_Work to complete_
Wherever the string "monitor" shows up in the data below, copy the whole line.
Segment Start: Exercise data
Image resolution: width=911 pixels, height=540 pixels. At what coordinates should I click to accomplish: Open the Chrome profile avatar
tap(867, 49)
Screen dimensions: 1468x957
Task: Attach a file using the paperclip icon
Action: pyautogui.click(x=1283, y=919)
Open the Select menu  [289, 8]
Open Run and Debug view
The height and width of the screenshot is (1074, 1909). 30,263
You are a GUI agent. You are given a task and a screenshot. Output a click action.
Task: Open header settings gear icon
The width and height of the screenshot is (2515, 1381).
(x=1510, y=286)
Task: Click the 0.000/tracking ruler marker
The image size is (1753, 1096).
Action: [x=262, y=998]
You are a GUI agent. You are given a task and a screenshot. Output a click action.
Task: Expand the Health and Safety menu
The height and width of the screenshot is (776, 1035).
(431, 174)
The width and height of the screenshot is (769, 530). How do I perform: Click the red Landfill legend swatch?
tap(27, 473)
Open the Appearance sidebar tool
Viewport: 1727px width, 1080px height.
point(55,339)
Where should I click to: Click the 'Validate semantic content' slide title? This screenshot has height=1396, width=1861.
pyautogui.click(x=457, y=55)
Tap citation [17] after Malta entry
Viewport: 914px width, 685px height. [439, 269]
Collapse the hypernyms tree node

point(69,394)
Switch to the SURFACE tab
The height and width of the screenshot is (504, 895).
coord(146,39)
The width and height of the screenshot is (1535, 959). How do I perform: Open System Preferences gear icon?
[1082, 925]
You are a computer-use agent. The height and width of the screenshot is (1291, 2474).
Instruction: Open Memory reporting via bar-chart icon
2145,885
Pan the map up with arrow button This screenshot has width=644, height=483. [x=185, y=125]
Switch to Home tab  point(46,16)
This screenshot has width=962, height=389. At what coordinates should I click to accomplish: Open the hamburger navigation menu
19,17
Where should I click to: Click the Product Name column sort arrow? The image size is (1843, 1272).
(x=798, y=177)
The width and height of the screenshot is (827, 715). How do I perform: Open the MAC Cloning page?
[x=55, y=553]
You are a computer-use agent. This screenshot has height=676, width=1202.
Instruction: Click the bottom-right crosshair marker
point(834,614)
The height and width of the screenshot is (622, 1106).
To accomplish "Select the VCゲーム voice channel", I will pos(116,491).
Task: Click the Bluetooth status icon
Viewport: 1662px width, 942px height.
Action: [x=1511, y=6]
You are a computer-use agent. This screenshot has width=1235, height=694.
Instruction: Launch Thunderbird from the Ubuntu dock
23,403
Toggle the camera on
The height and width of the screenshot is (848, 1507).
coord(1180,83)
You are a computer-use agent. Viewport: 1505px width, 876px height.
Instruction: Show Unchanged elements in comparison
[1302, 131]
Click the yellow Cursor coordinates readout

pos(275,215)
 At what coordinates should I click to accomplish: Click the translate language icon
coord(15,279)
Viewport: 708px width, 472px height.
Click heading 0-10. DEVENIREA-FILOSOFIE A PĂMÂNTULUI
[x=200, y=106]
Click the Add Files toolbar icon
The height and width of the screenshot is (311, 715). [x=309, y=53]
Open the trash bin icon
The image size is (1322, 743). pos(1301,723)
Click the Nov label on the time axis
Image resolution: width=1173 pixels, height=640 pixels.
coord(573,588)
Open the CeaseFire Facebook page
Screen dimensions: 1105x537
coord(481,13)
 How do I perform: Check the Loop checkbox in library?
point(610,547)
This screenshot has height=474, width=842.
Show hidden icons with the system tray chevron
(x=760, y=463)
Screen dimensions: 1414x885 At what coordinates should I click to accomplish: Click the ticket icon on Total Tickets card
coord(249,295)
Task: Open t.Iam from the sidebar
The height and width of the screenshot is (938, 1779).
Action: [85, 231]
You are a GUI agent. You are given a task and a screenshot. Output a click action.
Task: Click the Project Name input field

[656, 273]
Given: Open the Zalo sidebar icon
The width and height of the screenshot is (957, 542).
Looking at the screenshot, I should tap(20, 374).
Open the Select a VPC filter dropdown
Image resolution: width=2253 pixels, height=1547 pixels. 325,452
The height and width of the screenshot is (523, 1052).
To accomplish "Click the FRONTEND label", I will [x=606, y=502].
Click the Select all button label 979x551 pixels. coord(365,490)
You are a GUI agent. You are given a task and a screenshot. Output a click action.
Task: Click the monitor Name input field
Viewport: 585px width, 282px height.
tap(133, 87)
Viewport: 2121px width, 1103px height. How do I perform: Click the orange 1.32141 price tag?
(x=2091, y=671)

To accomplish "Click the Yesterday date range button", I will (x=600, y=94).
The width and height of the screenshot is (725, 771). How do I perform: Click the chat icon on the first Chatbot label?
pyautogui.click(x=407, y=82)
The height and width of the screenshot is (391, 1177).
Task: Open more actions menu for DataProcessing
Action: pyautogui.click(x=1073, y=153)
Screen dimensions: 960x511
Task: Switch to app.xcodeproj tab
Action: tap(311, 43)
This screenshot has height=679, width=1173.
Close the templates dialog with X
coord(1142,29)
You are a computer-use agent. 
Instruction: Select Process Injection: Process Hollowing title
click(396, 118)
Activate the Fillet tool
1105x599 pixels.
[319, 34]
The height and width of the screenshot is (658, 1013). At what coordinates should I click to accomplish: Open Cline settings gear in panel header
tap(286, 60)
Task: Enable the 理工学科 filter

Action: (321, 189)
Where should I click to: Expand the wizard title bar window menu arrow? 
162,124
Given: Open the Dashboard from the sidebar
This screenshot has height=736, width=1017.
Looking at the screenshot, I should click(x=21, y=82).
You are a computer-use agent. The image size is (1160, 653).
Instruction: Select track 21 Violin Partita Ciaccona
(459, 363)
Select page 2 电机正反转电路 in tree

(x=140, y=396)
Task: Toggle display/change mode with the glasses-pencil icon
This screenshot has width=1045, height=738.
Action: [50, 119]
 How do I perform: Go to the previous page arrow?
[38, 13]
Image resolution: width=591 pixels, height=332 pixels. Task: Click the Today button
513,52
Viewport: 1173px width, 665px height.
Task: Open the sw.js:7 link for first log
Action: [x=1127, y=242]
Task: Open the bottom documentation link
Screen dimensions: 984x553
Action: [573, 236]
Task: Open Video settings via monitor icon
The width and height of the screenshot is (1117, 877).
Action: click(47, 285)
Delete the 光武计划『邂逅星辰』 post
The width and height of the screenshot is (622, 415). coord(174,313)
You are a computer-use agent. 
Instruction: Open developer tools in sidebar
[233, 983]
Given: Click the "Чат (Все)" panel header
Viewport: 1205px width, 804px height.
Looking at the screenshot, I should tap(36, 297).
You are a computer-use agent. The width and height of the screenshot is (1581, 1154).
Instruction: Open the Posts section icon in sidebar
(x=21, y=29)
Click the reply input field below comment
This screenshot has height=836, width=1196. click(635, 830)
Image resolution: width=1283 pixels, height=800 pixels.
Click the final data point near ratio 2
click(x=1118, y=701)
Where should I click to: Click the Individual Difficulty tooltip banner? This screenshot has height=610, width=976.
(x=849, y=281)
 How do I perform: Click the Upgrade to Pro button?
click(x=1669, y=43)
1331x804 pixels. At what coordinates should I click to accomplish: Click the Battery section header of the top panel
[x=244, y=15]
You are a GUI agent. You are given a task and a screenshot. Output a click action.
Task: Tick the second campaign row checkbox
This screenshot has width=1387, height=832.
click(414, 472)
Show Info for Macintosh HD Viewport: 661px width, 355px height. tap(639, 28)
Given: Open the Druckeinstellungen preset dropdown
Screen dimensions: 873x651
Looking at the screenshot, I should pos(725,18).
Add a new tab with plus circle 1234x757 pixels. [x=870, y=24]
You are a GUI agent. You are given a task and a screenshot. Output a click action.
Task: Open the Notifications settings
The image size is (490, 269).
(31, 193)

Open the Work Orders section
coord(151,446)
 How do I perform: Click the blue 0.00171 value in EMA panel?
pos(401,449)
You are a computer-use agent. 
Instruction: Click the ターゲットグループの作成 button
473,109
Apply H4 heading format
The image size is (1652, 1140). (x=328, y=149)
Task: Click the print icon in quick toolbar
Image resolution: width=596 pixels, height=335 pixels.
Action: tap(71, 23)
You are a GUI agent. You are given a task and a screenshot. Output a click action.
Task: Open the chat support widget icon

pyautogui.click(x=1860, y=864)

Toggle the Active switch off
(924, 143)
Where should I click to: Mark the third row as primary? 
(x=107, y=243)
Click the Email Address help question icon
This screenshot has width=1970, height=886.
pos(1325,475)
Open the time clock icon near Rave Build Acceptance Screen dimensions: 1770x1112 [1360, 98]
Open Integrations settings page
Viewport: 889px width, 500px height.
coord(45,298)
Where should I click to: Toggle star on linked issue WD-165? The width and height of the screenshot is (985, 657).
Segment End: Exercise data
_Exercise output_
Task: Click the monitor Name input field
Task: Open Video settings via monitor icon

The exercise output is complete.